Certo a molti di voi l’articolo pubblicato sul “The Washington Times” da Michelle Minton può sembrare scontato, poiché tratta di argomenti già visti; ma è chiaro che l’articolo è mirato a quella cerchia di persone ancora dubbiose sul gioco del poker. L’intento è proprio quello di far capire ai più scettici che è sbagliato collocare il poker tra i giochi d’azzardo. Minton si concentra sull’online e spiega come molte persone ne abbiano fatto un professione, soprattutto in questi tempi duri dove la disoccupazione è tanta. In particolare prende come esempio quattro statunitensi che hanno usato il poker per arrotondare gli incassi di fine mese. Donne di mezza età costrette al prepensionamento o giovani studenti.
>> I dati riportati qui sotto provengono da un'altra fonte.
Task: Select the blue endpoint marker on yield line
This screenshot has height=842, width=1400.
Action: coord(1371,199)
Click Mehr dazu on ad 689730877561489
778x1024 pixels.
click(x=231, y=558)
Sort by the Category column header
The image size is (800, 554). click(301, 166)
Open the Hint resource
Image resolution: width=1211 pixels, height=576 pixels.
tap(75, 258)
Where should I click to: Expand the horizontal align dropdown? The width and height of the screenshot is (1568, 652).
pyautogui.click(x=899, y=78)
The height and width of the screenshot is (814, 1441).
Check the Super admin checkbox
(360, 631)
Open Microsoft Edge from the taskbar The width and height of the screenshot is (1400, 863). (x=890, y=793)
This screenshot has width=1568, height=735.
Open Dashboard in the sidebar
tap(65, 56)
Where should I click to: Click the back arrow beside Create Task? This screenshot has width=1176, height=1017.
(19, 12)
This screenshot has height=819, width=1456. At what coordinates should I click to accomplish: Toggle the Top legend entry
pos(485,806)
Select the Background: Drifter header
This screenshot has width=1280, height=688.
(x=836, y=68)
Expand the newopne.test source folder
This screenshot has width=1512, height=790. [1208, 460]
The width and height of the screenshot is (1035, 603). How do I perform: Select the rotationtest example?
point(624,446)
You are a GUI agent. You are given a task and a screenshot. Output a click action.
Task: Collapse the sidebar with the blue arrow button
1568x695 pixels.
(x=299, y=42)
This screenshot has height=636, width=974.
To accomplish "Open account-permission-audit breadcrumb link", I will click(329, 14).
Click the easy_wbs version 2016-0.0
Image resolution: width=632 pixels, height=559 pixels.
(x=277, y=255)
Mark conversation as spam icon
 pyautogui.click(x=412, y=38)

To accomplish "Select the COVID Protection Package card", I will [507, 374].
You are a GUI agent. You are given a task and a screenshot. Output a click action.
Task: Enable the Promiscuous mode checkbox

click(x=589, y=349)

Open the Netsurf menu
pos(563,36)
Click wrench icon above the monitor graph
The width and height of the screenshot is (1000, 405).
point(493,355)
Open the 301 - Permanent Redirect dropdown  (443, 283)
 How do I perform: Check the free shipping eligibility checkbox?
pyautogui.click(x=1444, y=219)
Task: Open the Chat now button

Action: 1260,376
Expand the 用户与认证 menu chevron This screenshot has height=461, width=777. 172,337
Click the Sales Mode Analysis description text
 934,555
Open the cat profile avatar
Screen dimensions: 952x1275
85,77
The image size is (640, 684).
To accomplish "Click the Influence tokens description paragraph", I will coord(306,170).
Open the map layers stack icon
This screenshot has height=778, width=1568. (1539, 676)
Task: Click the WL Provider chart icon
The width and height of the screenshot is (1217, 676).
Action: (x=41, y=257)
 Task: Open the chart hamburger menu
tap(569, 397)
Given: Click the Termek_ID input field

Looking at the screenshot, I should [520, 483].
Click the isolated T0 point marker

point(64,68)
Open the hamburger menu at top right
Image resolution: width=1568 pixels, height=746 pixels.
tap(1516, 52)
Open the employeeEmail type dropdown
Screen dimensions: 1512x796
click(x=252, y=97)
Naturalmente nel poker, come in tutti gli sport, esistono i più bravi e i meno bravi; come afferma la professionista Annie Duke: “Il poker è un gioco di decisioni, devi cercare di prendere una decisione migliore del tuo avversario, cioè puntare, rilanciare, chiamare o passare. Questo è in parole povere il poker. Se sei in grado di prendere decisioni migliori del tuo avversario, allora finirai per vincere.” Certo, il poker forse è più di quanto dica Annie Duke, ma l’importante è che la gente capisca che non siamo del tutto pazzi ad investire una piccolissima parte dei nostri soldi nel poker, un giorno magari quella pizza che abbiamo preferito non mangiare per andare a giocare online, potrà farci vincere così tanti soldi da aprirla una pizzeria. Naturalmente, non sognate troppo e continuate a giocare con responsabilità, senza esagerare, con piccoli passi si arriva lontano, diversamente si rischia di inciampare.